▶ **MATERIAL SUPPLIED**:
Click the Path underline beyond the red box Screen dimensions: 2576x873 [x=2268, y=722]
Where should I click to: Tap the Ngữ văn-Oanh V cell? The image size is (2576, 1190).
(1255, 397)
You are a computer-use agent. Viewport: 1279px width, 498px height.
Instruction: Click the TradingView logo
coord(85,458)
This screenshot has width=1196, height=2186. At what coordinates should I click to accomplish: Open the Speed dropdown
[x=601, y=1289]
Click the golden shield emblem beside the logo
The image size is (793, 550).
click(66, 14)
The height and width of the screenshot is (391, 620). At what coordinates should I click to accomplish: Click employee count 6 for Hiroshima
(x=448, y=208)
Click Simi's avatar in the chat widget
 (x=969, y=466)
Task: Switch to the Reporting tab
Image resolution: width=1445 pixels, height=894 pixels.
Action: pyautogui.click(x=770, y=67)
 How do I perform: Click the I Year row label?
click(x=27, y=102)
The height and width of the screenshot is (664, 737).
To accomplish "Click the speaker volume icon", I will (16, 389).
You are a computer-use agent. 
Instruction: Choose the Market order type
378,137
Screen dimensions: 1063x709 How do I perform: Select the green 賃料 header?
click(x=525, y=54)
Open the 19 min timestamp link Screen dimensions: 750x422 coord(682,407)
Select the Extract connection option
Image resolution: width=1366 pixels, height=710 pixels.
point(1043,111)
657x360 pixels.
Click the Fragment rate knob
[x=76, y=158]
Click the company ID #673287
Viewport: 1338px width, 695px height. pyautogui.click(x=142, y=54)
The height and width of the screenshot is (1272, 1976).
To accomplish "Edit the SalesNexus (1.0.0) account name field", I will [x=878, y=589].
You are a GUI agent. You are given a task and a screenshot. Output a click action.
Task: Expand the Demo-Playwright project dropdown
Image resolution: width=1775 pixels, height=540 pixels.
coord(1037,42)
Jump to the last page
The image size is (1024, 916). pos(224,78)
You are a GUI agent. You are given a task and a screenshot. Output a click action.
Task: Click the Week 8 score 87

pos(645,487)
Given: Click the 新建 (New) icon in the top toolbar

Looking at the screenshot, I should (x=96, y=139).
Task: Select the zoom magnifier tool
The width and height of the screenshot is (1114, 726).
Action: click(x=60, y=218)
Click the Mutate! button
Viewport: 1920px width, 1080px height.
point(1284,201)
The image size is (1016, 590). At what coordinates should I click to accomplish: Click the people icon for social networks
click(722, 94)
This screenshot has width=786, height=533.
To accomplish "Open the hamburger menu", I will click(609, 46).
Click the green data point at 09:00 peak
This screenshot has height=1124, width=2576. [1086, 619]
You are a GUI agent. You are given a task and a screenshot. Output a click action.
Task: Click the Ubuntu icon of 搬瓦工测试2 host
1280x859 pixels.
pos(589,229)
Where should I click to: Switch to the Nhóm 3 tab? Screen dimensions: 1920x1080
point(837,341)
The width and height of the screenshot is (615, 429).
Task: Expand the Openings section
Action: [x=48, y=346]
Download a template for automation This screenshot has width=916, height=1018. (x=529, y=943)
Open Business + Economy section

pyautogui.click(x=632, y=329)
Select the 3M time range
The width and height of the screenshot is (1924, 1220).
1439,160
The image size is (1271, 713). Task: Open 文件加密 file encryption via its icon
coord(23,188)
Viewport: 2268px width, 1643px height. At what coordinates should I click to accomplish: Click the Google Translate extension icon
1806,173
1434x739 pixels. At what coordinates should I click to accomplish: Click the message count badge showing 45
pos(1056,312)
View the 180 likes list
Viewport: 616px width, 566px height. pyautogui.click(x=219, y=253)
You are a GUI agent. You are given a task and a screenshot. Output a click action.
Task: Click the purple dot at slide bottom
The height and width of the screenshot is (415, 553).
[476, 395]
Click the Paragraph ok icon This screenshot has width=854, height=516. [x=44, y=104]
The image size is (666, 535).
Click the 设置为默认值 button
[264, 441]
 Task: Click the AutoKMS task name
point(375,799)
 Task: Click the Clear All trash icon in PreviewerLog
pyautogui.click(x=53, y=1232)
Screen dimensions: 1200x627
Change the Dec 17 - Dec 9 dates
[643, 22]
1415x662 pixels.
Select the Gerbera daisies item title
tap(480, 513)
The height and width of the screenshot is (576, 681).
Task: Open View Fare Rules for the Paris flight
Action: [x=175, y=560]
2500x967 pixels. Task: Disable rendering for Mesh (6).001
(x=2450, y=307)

▶ **PROBLEM TO SOLVE**: Gather every line of the items above that contains the string "computer", and copy each of those lines in full.

▶ **EXERCISE SOLUTION**:
You are a computer-use agent. Viewport: 1279px width, 498px height.
You are a computer-use agent. 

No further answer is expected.